### SUPPLIED TEXT
SEVEN MEN AND THE SECRET OF THEIR GREATNESS
By Eric Metaxas
Thomas Nelson, $24.99, 210 pages
Eric Metaxas‘ project here, in limning the notable lives of seven Christian men, is to hold up all seven as models of right behavior and commitment. He senses — well, I mean, how could he not? — that “young men especially need role models. If we can’t point to anyone in history or in our culture whom they should emulate, then they will emulate whomever … They will drift. They will lose out on the very reason they were brought into this world: to be great, to be heroes themselves … it is vital that we teach them who they are in God’s view, and it’s vital that we bring back a sense of the heroic.”
“Seven Men” isn’t exactly what used to be called “a boy’s book” — Horatio Alger, the Rover Boys, the G.A. Henty novels, “Treasure Island” even: adventure tales demonstrating the virtue of pluck, gallantry and stick-to-it-iveness in the face of danger.

### MATERIAL SUPPLIED
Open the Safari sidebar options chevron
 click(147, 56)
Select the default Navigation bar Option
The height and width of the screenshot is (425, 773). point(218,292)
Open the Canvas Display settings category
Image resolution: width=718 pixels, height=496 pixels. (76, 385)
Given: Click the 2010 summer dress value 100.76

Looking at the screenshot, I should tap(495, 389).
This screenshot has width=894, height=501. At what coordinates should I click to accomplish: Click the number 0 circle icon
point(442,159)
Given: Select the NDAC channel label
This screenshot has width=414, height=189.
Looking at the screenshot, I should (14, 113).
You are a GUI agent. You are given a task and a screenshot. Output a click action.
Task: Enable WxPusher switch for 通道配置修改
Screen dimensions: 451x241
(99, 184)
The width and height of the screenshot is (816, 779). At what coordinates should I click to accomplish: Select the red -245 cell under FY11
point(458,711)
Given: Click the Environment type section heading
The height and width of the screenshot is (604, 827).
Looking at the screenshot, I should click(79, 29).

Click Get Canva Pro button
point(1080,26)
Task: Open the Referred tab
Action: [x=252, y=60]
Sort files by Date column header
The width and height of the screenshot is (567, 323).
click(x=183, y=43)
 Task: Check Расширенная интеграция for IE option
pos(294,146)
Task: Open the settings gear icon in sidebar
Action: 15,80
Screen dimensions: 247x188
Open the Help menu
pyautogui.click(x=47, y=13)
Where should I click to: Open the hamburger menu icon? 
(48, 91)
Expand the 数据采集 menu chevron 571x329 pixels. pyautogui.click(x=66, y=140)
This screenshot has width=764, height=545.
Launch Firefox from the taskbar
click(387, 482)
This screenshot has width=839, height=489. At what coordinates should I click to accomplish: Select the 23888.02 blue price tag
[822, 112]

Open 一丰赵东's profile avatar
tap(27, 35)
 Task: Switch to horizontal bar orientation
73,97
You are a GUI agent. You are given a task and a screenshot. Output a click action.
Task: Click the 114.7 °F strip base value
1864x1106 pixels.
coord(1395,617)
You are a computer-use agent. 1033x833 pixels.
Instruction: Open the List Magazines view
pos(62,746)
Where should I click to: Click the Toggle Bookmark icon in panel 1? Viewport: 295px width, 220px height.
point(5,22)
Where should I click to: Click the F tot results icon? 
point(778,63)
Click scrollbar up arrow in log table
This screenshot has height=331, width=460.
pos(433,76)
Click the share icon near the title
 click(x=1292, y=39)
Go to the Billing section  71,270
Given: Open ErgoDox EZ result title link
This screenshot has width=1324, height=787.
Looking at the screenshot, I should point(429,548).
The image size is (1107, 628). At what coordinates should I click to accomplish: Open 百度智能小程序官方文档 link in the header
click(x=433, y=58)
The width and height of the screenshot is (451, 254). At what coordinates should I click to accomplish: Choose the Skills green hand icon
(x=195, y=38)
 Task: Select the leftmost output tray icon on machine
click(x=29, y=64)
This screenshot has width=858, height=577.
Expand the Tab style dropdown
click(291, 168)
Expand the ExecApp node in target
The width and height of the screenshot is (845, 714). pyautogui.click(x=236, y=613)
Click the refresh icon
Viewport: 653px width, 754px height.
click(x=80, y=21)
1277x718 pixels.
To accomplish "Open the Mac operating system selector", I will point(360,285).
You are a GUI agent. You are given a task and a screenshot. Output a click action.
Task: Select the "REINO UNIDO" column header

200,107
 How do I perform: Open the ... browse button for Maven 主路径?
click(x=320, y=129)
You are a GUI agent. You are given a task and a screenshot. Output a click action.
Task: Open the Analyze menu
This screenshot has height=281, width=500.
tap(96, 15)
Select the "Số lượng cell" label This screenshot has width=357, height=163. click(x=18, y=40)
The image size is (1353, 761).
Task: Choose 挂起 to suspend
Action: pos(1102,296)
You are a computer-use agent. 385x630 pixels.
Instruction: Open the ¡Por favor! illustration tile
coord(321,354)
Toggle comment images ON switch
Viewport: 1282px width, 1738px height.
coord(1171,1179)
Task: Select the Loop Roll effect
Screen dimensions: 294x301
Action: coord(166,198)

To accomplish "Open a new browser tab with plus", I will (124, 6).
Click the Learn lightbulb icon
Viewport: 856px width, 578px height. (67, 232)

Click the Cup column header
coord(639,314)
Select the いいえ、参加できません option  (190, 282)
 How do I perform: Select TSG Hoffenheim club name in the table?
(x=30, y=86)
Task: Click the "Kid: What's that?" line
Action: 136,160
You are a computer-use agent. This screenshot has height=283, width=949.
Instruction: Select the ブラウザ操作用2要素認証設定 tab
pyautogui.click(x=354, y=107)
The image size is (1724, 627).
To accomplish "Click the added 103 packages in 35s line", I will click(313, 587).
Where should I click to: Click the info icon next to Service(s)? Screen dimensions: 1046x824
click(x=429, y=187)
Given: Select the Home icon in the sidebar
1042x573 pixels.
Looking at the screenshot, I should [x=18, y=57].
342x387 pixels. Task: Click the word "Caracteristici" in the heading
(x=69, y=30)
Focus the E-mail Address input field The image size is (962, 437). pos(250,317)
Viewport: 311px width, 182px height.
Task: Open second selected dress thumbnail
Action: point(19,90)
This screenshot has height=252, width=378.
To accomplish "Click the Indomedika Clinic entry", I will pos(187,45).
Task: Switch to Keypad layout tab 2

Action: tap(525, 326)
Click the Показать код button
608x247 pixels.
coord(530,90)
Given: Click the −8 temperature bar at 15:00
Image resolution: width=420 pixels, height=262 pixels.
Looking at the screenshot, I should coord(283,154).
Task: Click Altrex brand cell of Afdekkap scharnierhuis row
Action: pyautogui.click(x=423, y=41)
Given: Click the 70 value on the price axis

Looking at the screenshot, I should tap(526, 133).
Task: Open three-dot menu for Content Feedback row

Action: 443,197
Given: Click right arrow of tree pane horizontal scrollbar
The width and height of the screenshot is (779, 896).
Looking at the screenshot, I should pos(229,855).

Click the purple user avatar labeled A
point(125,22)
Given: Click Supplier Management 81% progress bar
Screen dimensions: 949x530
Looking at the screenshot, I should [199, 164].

### GOAL
Answer the following questions using the book review.
(a) How many pages does the book under review contain?
(b) What does the quoted passage say young men especially need?
(c) What virtues do the adventure tales cited as examples of "a boy's book" demonstrate in the face of danger?

### FULL OUTPUT
(a) 210 pages.
(b) Role models.
(c) Pluck, gallantry and stick-to-it-iveness.